• **Учебный текст**:
Если вынести за скобки печку и телевизор, мастерская похожа на лавку Аладдина – по крайней мере, по количеству перламутровых сокровищ. А еще на столярную и токарную мастерские в миниатюре. Молотки, молоточки, тиски, зубила, сверлильный станок, ножовки, полировочно-шлифовальные круги, боры, циркули и совсем уж загадочные (хотя бы для меня) станочки. Наконец, мастерская напоминает зуботехническую лабораторию. Примерно на таких станочках дантисты шлифуют металлокерамические конструкции и изготавливают зубные протезы.

«Вот этим, – показывает Балабей муаллим острое изогнутое лезвие, похожее на рыбу-меч, – я срезаю из раковины перламутр. Точнее, наоборот, срезаю с перламутрового слоя толстый слой раковины. Их привозят из Индии, Турции, Японии и Китая. Я их покупаю, потом нарезаю: сначала куски большие, потом поменьше, потом совсем маленькие. Главное, чтобы перламутровый слой стал тонким. Затем выкладываю на дерево, добиваюсь точного соответствия размера… Приклеиваю, жду, когда клей просохнет, шлифую. Но прежде, конечно, придумываю узор или сюжет. Сначала представляю в голове, потом на бумаге рисую карандашом, как эскиз картины. Позже накладываю на него перламутр. Как мозаику, да, примерно так».

• **Материалы набора данных**:
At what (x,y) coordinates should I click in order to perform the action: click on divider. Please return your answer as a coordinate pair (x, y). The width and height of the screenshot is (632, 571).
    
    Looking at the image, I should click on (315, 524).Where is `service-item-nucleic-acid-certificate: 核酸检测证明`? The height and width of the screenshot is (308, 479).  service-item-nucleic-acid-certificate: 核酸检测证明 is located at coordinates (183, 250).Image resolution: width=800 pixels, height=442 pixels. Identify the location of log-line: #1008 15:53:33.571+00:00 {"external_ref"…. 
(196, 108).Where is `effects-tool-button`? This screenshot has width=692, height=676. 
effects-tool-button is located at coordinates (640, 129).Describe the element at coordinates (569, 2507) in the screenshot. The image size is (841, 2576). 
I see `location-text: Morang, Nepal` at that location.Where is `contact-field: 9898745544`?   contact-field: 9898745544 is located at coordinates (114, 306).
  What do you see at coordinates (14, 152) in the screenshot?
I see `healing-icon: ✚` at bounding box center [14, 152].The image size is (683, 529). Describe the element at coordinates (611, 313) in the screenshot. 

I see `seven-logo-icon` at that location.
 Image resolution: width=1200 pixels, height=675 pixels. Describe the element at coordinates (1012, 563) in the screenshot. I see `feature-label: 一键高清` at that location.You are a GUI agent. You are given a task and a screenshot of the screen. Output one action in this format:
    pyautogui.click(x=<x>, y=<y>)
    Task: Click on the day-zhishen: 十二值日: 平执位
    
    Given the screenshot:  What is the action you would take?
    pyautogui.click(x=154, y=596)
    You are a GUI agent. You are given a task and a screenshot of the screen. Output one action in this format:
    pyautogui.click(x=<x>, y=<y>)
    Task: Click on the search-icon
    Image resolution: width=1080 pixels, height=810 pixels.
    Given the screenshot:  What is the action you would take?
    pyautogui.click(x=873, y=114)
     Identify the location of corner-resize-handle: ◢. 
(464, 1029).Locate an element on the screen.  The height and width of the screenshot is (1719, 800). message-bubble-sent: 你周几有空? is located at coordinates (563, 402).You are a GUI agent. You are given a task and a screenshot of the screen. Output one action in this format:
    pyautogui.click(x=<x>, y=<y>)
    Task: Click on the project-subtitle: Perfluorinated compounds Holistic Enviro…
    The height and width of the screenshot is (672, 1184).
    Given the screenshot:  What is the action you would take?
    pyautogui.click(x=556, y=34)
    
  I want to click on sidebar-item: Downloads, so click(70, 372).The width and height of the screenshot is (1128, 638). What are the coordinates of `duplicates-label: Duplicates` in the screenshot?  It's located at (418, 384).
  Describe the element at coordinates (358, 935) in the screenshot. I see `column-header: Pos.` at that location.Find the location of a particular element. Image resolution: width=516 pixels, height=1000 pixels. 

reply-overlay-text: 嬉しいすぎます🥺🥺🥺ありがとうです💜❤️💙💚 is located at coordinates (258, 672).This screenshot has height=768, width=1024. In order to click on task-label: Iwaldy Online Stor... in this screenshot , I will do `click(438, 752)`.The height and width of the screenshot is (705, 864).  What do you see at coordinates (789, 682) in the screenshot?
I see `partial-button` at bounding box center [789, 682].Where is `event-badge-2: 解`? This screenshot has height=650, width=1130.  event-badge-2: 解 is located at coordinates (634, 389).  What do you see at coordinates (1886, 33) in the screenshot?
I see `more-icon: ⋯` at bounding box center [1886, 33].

• **Условие задачи**: С чем учебный текст сравнивает мастерскую по количеству перламутровых сокровищ?

• **Результат упражнения**: С лавкой Аладдина.